A Pictochat clone built on Web technologies.
This is a clone of Pictochat built on top of Web technologies.
I wish we never met
We broke up on PictoChat, crying on my DS
I went to a birthday party for one of her friends
And now that this is over I can hate them, I don't have to pretend
- Glitch Gum, "NEVER MET!"
I grew up with a Nintendo DS, so it's no surprise I have a ton of nostalgia for Pictochat. And when a certain hyperpop song rekindled that nostalgia, I wanted to find a way to experience Pictochat again.
The project is mostly just a React single-page-application (although there's a small WebSocket server component here to rebroadcast messages).
I didn't strip any assets from Pictochat itself, and I'm not much of a sound or icon designer, so I made do with what I could find. I picked similar sounds from material.io and icons from Font Awesome. Some of them are a better match than others, but overall, they match up pretty well.
I made an effort to have usable keyboard navigation. The original DS allowed using either the stylus or control pad for navigating the interface, so I wanted this project to have a similar experience.
I also tweaked the onboarding flow a bit. In the original Pictochat, the name and theme color of the user was read from the DS system settings. Since I'm only cloning Pictochat itself, I instead prompted for these during onboarding. I also tweaked the chatroom mechanics somewhat. The original Pictochat used the Nintendo Low Latency Protocol to create chatrooms with nearby DS handhelds within range over 2.4GHz. While a similar system would be fun to implement on dedicated Linux boxes (IBSS + batman-adv, anyone?), I certanly couldn't implement it in a Web browser, so chatrooms are global.
One of my favorite aspects of Pictochat was the closed-ness of the rooms: even though you might be in a room with unfamiliar people (e.g. at an event), you could be certain it was a relatively small group that you could get to know. Having four global chatrooms seemed counter to this, so I insted opted to let chatroom names be any arbitrary string. My hope was that people would choose mostly-unique names, keeping the number of users per chatroom relatively low.
Building this as a React app and styling it with Tailwind was mostly straightforward. It was a bit difficult to get the viewport string correct such that the window wouldn't become narrower on mobile -- for once, we don't actually want the site to be responsive, since it has to exactly match the layout of the original Pictochat! Also, keeping the state of the canvas in the message compose box was tough, since the state of the image couldn't be extracted from the canvas element itself. As a workaround, I passed a ref object down to the canvas, which assigned it to a dispatch function. Then, the parent component could dispatch commands down into the child and request state to flow up from it. It's ugly, but I can't think of a better way of doing things: I can't exactly change how the platform works, and mixing multiple data models never works well.

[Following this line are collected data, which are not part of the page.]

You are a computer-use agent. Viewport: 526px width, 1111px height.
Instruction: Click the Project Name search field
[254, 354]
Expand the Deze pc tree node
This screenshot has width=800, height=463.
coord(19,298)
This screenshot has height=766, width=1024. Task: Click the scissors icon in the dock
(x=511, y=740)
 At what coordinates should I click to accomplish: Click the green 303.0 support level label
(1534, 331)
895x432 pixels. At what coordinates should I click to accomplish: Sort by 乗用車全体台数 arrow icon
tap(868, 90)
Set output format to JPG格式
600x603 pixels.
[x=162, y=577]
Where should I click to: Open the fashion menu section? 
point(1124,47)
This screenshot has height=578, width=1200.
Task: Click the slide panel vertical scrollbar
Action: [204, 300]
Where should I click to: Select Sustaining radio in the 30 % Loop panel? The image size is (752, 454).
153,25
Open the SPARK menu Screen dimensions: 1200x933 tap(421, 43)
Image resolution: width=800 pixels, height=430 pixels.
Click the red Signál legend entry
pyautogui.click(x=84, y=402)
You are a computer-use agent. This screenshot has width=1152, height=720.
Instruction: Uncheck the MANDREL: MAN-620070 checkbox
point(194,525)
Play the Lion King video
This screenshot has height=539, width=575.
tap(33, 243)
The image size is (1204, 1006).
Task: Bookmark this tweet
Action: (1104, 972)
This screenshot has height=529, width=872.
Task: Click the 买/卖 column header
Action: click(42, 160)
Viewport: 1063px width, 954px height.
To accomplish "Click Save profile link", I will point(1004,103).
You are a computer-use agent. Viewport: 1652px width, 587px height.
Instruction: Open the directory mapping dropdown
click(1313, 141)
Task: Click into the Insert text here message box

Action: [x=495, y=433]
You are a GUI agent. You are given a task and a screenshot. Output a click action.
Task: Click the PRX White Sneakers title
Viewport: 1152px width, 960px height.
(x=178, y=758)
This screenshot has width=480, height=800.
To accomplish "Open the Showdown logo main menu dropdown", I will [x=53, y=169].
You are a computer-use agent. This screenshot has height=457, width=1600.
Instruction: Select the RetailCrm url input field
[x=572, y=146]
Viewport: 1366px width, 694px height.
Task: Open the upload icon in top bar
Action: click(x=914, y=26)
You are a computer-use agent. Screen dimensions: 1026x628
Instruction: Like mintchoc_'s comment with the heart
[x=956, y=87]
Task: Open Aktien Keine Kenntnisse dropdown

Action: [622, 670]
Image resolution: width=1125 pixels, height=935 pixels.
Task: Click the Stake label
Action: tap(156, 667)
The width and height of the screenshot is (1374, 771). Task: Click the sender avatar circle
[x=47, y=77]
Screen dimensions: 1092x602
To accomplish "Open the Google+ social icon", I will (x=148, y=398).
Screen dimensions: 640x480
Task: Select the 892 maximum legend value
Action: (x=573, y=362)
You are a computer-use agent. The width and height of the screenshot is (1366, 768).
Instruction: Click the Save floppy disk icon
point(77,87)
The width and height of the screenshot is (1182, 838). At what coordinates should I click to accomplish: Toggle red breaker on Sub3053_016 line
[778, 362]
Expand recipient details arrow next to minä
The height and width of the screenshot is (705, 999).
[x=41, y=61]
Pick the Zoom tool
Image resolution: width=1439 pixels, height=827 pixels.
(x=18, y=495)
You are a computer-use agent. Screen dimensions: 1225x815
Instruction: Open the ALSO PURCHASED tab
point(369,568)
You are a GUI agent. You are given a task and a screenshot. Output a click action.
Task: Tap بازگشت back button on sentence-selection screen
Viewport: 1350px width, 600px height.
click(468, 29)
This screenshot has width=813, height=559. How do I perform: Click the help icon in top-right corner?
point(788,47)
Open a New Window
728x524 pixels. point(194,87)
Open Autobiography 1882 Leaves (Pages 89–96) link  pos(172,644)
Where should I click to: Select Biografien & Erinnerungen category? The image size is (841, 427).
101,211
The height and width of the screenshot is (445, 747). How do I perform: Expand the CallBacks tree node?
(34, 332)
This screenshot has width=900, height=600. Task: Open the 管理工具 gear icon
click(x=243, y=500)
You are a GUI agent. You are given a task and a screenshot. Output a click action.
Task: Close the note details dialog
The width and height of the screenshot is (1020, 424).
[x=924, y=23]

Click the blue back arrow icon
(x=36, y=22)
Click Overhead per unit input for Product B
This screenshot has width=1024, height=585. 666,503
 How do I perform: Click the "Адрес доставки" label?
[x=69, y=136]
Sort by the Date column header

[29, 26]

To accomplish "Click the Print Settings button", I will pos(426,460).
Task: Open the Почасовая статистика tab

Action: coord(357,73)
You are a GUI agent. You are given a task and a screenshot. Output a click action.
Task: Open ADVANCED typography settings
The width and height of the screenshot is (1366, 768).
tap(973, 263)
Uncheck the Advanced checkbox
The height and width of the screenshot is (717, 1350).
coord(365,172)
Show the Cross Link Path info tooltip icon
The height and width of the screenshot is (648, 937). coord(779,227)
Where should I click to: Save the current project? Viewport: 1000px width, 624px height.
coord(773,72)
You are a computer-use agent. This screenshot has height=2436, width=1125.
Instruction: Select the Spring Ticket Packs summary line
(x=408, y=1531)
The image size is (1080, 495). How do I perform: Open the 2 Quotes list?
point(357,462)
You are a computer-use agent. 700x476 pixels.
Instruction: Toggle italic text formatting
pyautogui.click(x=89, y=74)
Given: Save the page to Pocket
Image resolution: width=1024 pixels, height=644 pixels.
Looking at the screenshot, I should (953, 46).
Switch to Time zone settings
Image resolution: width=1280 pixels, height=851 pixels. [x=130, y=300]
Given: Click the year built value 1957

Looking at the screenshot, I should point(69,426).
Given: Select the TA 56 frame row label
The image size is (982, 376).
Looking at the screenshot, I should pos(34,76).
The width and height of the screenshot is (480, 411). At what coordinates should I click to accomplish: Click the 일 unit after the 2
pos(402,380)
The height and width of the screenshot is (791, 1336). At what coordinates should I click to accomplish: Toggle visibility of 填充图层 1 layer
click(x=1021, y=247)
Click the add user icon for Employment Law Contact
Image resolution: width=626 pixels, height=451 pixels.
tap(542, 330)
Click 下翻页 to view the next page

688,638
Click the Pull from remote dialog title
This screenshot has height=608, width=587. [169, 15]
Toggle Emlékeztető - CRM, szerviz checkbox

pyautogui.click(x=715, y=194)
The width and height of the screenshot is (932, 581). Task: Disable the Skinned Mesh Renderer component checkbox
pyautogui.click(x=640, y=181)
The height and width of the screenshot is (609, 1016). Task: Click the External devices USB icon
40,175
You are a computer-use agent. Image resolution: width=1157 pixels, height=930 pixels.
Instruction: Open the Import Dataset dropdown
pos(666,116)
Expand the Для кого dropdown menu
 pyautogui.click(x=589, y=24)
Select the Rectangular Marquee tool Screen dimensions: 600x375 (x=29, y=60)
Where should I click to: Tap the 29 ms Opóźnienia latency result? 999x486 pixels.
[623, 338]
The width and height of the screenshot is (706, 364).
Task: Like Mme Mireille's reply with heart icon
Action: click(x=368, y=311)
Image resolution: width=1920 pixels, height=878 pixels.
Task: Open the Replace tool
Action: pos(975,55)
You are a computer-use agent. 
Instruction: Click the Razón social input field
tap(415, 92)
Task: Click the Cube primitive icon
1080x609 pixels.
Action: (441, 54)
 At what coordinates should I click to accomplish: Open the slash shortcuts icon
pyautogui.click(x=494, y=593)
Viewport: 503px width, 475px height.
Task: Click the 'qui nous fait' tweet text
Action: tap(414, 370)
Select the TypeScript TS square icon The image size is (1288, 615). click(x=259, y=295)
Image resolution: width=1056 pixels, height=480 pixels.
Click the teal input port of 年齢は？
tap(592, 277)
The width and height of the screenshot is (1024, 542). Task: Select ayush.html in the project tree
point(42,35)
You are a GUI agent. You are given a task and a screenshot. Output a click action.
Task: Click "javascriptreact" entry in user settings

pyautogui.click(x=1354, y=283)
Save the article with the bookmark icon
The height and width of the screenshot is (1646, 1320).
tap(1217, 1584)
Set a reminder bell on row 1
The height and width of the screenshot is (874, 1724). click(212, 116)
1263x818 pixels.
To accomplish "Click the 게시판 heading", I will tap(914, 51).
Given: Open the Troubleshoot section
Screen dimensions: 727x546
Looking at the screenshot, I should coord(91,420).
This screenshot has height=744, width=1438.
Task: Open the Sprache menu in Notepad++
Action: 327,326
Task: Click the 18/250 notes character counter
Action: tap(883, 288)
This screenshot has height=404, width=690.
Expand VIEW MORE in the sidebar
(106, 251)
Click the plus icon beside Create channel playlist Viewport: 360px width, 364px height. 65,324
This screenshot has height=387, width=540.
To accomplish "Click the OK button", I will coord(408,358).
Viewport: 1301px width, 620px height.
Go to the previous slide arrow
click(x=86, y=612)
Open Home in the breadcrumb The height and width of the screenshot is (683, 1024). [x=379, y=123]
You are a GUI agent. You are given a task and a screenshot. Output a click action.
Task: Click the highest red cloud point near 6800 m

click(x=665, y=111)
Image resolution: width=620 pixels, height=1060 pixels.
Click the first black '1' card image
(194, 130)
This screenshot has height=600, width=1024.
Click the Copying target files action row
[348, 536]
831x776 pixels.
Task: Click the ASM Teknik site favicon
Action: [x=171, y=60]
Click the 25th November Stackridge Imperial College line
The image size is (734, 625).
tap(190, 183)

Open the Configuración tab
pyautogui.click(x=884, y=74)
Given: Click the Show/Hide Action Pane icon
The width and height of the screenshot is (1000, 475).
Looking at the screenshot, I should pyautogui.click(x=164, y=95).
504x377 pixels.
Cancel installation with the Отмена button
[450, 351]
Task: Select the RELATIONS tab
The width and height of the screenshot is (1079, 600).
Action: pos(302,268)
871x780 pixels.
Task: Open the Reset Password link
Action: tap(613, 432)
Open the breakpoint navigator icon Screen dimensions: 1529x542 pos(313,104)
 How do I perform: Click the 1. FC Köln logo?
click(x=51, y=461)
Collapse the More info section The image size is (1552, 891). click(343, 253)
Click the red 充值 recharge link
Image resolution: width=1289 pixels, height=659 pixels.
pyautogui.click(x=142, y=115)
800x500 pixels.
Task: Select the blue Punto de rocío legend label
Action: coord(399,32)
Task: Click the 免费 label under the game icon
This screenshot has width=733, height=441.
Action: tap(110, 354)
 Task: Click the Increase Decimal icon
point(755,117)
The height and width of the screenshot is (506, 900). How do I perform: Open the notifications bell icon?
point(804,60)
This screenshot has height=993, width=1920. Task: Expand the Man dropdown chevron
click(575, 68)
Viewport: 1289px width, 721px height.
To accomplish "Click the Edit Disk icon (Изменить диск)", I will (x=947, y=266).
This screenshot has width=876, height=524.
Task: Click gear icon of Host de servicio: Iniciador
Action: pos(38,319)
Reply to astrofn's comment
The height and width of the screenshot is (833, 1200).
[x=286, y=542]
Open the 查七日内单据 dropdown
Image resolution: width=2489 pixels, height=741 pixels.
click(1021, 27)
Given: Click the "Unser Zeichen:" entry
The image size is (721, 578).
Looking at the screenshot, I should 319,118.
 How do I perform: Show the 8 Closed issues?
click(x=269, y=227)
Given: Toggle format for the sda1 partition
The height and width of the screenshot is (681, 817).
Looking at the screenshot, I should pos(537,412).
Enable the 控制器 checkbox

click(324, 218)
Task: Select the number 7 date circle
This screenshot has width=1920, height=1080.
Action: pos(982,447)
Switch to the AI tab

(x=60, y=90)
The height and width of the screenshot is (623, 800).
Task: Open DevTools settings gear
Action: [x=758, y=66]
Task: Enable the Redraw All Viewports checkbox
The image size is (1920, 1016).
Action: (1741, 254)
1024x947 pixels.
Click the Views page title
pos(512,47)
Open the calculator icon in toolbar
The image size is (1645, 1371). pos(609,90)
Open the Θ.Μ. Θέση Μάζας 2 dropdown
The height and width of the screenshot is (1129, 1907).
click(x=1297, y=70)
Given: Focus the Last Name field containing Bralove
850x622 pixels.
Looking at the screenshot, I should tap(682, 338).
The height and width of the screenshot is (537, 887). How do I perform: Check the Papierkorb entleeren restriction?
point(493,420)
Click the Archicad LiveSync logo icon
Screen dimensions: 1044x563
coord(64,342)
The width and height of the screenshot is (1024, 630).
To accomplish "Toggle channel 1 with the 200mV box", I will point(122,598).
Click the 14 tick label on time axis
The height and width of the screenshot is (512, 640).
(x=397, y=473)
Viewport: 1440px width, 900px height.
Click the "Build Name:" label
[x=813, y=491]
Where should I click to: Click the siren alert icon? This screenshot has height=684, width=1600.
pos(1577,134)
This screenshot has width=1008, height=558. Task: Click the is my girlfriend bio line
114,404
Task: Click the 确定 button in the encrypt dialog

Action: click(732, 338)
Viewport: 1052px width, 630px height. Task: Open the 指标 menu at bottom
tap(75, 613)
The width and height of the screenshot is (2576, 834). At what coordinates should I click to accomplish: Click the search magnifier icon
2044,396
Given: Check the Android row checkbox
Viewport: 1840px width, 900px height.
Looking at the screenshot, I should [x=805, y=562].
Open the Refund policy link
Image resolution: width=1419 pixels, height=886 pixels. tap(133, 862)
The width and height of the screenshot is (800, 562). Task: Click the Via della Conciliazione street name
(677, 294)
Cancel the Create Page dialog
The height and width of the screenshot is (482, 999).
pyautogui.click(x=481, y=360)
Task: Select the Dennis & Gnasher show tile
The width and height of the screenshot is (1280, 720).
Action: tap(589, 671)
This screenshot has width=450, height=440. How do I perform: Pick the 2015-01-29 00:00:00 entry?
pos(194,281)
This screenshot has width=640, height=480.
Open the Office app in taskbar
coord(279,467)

It isn't perfect, but it's accurate enough that I was able to relive some of my childhood: typing a bunch of text and scribbling furiously with the pen tool to make a message completely black, copying and editing a message to write all over it, and dragging letters all over the page as decoration.
The WebSocket connection had some reliability issues, and I think my reconnection logic might have been broken somehow. Other than that, I was pretty happy with how everything turned out. It didn't blow up, but it helped me and my friends scratch that nostalgic itch, which was nice.